Monday 8 December 2008

GIG: Slipknot - Hammersmith Apollo, 2nd December

‘Welcome to Day Two in a series that I like to call: Slipknot completely fucking destroys the Hammersmith Apollo.’
Corey Taylor spits these words out with a calm knowingness, grinning beneath his trademark mask just before the crowd go crazy as Before I Forget’s mammoth riff fires up. But let’s pause there for a moment, and go back…
Quite a few years ago on the tour of their self-titled debut, Slipknot came to London and raised the Astoria to the ground. This legendary show included a crowd of hardcore fans going all out, the band themselves going equally spastic, and one of the members leaping from the upper balcony into the audience below. Crazy stuff, huh? That’s just traditional Slipknot, and the main question is would any of the shows of the three-night run at Hammersmith be even half as extreme as that? The answer is straight off a ‘no, of bloody course not’; and that’s from the instant tickets went on sale. But tonight was still spasmodically mental enough to warrant five tonnes of horse tranquiliser.

The support on this tour is strong: we have the Finnish Children of Bodom up first, and while their songs are complete rubbish, they’re much tighter than most other bands I’ve seen in that genre. Really though, the songs are terrible.
‘Machine fucking Head! Machine fucking Head!’ Oh, shut the fuck up. The fans are so annoyingly dumb it aggravates me to a point of a very slight thirst for their blood. Robb Flynn’s entrance onto the stage alone is pretentious enough to compare to the Queen’s own fucking outing at Buckingham Palace. But is has to be said: they warrant this all by blowing the shit out of us. Some great songs are aired tonight, and inbetween all the skin-flaking riffs there are moments of tasteful quiet, two-part vocal harmonies accompanied by a clean guitar… before exploding back into the riffs, of course. And the crowd are wild. The mosh actually spans almost the entire width of the Apollo at one point. And as Davidian rings out like a shotgun blast, you have to give it to Machine Head: they’re actually pretty fucking good, albeit arrogant knobs.

Will it be Gematria? Will it be (Sic)? Hell, maybe even The Blister Exists? These are possible openers for the ‘Knot I have rolling around my head, and I can’t decide on one. The lights down, a foreboding playback intro, and we’re at the moment of truth. As the disquieting guitar line for Surfacing pierces the ears, I know at that second Slipknot’s just going to keep us on our toes all night.

================

● Set task a
In the Slipknot gig review, which band was up first among the tour's support acts?

● Data entries

================

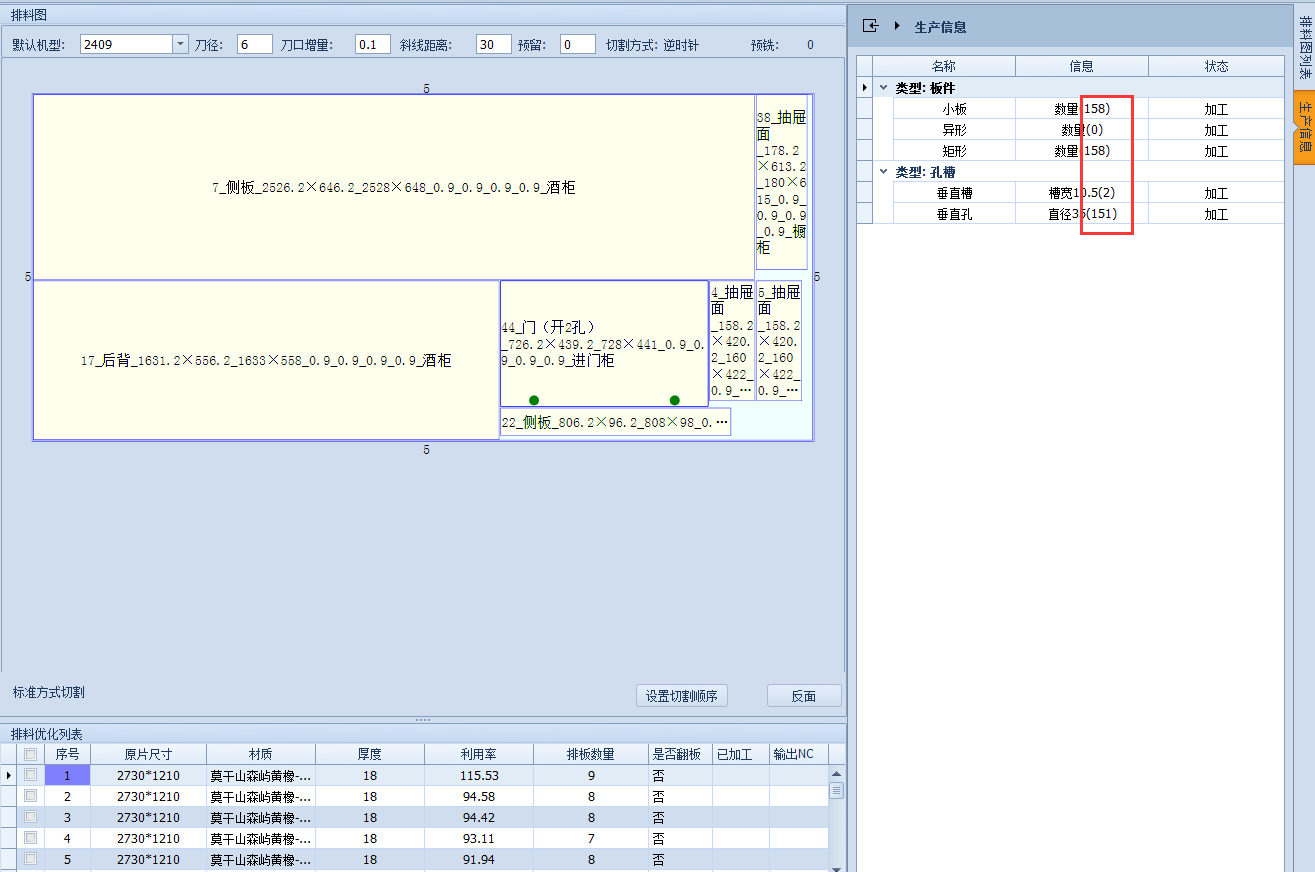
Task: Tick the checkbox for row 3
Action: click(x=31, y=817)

================

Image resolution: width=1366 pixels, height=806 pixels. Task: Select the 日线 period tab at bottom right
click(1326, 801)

================

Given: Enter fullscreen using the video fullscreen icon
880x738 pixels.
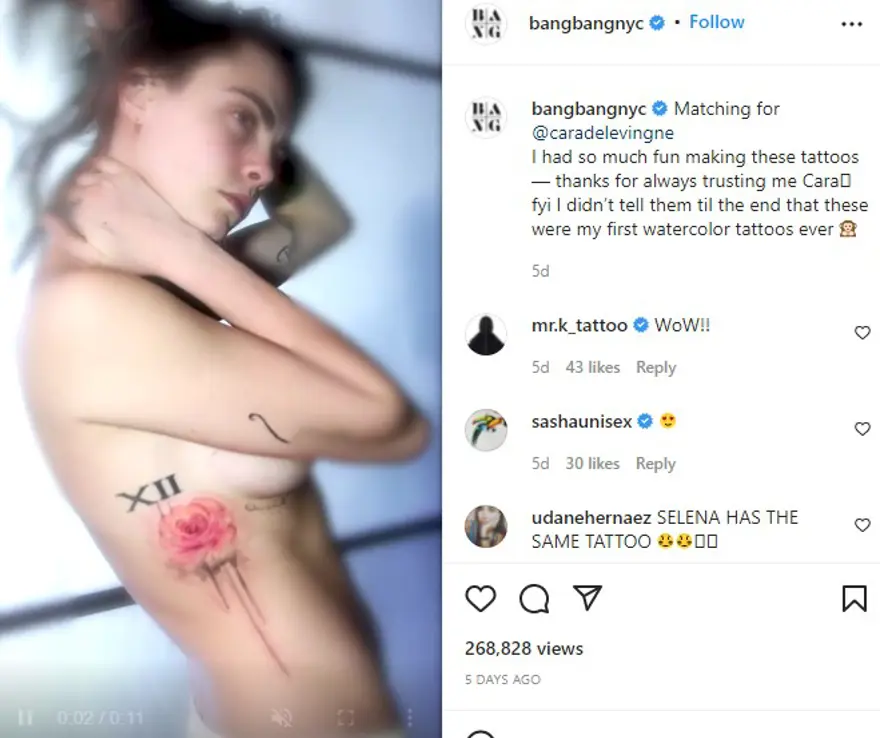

================

● Set task b
In the listing, begin at the line that has "Image resolution: width=1366" and stop after the line that has "click(1326, 801)". Write those lines out again, requests included, shifting every coordinate in the answers by 81.

● Reply a
Children of Bodom

● Reply b
Image resolution: width=1366 pixels, height=806 pixels. Task: Select the 日线 period tab at bottom right
click(1407, 882)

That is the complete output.